(David Osit’s darkly comic documentary Mayor is in virtual cinemas starting December 2, 2020. Like what you see here on Hammer to Nail? Why not give just $1.00 per month via Patreon to help keep us going?)
The modern world is full of hot zones, simmering with seemingly never-ending conflict, most of them riven by ethnic and religious strife. None appear to affect the geopolitical climate as much as the Israeli-Palestinian mess, a result of the British love of drawing inconvenient lines on maps and years of intractable behavior on both sides of the fraught equation. Nevertheless, where power sits so lies the greater responsibility, and the current Israeli government has embraced ever-more-restrictive policies towards their disenfranchised Palestinian neighbors in Gaza and the West Bank that hardly engender cooperation. They have their legitimate fears of terrorism, but do unto others as you would have done to you, and here we are: the morass of despair grows larger, even as the habitable territory reserved for Palestinians grows smaller, encircled by increasing numbers of Jewish settlements.
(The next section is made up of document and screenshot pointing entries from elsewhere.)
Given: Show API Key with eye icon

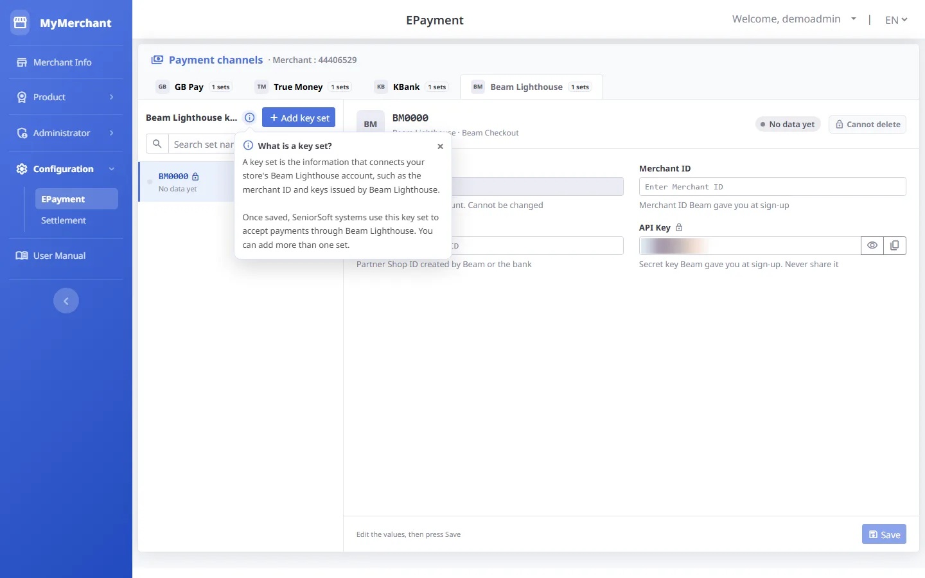Looking at the screenshot, I should (872, 245).
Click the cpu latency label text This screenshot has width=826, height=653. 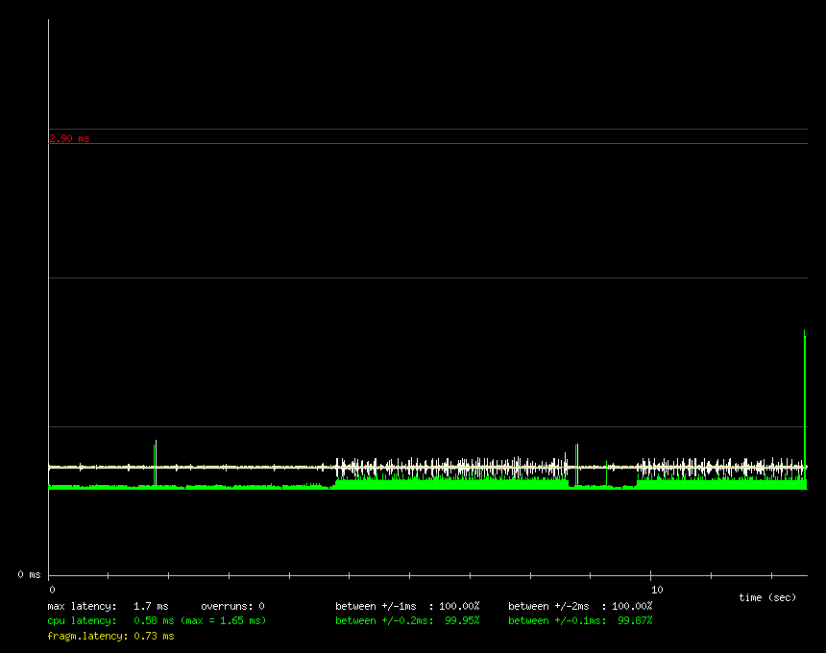82,620
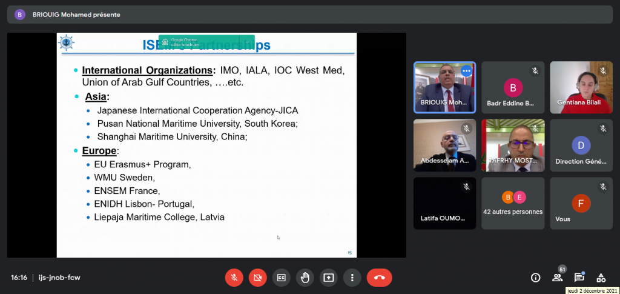Show the participants list with 51 badge

(x=557, y=278)
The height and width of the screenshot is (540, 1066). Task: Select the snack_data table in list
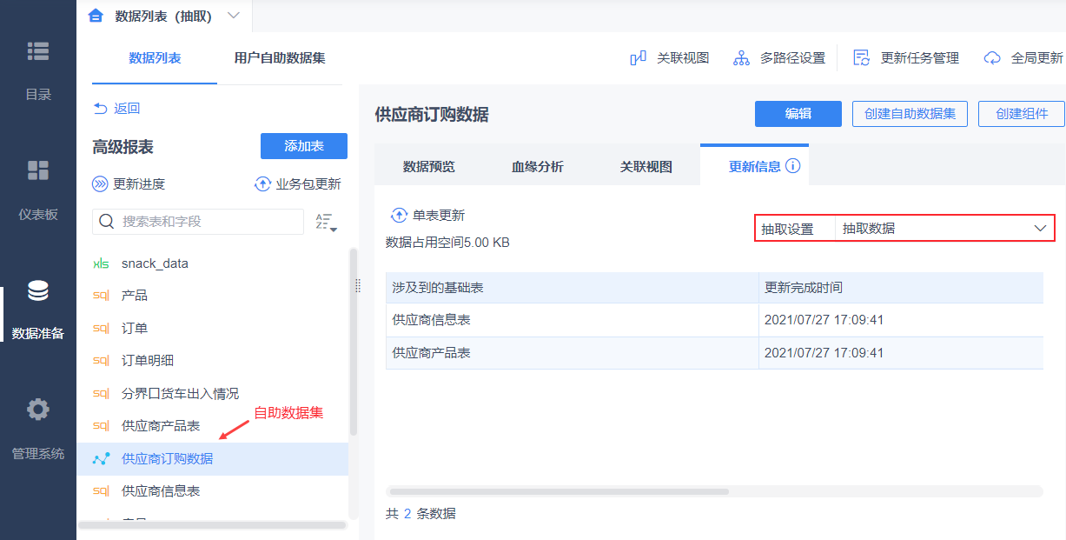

Not all is bleak, and there are certainly politicians who resist the urge to incite violence. In Mayor, the new documentary from David Osit (Thank You for Playing), we meet Musa Hadid, the popular mayor of Ramallah, a city in the West Bank located about 10 kilometers from Jerusalem. He is like many successful municipal leaders: affable, organized, and more than willing to get his hands dirty when needed. Unfortunately, unlike many in similar positions around the globe, those hands of his hands are quite often tied, with all decisions, even the most basic ones, requiring Israeli approval. Most mayors do not also have roving armies in the surrounding hillsides, setting off explosions and shooting at protesters (to be fair, they do so when rocks and other projectiles are thrown). He and the city council do what they can to keep things running, but the obstacles loom large. And with the Trump administration’s recent decision to officially recognize Jerusalem as Israel’s capital and move the American embassy there, Mayor Hadid’s shackled, smudged hands (metaphorically speaking, as he is meticulous in his presentation of self) can only do so much to keep the peace.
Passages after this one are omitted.